Outages at Paypal, Mozilla, DreamHost, MT
There were a number of outages this weekend at prominent sites. Most were brief, and the longest of them actually contained good news for customers.
- Paypal, one of the world’s largest payment processing sites, had an outage Friday night. “The PayPal website was partially unavailable for approximately an hour starting at 10:30 PM.,” the company said in an advisory. “During this time PayPal users may have received Page Cannot be Displayed errors and may not have been able to complete PayPal payments.” An hour doesn’t seem like very long, but PayPal processed $14.04 billion in payments in 4Q07 – a rate of about $6.3 million per hour.
- The Mozilla Corporation had about 90 minutes of downtime on March 18. “From initial investigation, it appears that one of the switches in a blade server chassis had a software issue, causing a network-wide broadcast storm,” Mozilla’s Justin Fitzhugh writes in an outage report. “Overall effect was that the switching fabric for our San Jose datacenter was unusable.” Mozilla is also looking for more mirrors.

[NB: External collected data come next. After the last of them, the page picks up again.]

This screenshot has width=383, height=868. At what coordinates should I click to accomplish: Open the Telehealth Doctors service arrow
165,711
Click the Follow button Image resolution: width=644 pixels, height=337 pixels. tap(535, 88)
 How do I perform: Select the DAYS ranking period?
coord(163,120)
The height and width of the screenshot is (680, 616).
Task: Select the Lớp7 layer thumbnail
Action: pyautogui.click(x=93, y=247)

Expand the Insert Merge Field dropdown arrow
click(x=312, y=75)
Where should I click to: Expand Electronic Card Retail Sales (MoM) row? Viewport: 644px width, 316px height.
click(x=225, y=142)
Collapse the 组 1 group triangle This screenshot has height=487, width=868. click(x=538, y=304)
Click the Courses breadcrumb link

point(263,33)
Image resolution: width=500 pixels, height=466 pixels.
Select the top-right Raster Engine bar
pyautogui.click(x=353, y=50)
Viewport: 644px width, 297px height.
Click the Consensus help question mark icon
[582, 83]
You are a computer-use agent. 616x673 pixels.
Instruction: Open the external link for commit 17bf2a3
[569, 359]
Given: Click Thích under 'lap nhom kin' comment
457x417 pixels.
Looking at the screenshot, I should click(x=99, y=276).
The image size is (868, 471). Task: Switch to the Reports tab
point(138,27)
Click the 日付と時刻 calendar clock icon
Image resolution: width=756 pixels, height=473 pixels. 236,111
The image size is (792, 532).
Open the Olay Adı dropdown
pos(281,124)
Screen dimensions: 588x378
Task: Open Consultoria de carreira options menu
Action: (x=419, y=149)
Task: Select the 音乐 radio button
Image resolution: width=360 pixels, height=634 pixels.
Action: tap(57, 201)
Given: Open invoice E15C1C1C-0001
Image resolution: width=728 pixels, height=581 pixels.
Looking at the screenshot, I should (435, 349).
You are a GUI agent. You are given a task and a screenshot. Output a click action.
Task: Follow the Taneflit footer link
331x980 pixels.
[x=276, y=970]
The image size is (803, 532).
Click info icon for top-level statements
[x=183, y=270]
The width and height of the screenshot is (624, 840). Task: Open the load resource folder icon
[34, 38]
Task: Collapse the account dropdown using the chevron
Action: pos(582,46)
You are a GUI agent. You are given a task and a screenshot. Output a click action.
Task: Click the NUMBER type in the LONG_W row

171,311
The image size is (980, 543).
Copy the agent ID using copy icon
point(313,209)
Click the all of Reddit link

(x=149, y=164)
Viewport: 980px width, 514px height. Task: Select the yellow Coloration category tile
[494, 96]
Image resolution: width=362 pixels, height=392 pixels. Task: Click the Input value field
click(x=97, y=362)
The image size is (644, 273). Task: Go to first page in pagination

- It was bad news, good news for DreamHost customers. The bad news: Many DreamHost services and sites were offline for 12 hours Friday and Saturday as the company migrated a major server cluster between data centers. The good news? The move went smoothly and the sites and services were back online as scheduled. We’ve often noted problems at DreamHost, and wanted to give equal time to them getting this one right. Not all data center migrations go smoothly, as customers of ValueWeb and Alabanza could tell you.
- Media Temple had some unexpected downtime Sunday afternoon for one of its Grid-Service clusters, which followed a brief outage Saturday.
The blade-switch error is not uncommon. One of our best engineers was at a customer site where the customer was complaining that their network was performing slowly. A detailed look showed that one of the Blade Switches (vendor to remain nameless, but not from us) had decided it wanted to be the root bridge for the entire L2 domain.
A few ways to solve this-
1) hard code the priority
2) set ‘Root Guard’ on in the aggregation switches
3) design Spanning-Tree out of the network as a topology bound protocol (getting harder because of server virtualization)
Not an uncommon event though, so worth checking into in many infrastructures where blade switches may be rather ‘haphazardly’ deployed.
Mike SullivanPosted March 24th, 2008
Netflix.com has been down for at least a few hours on Monday morning. First the site sent back “Service Unavailable” errors, and now it is resetting connections without loading any pages.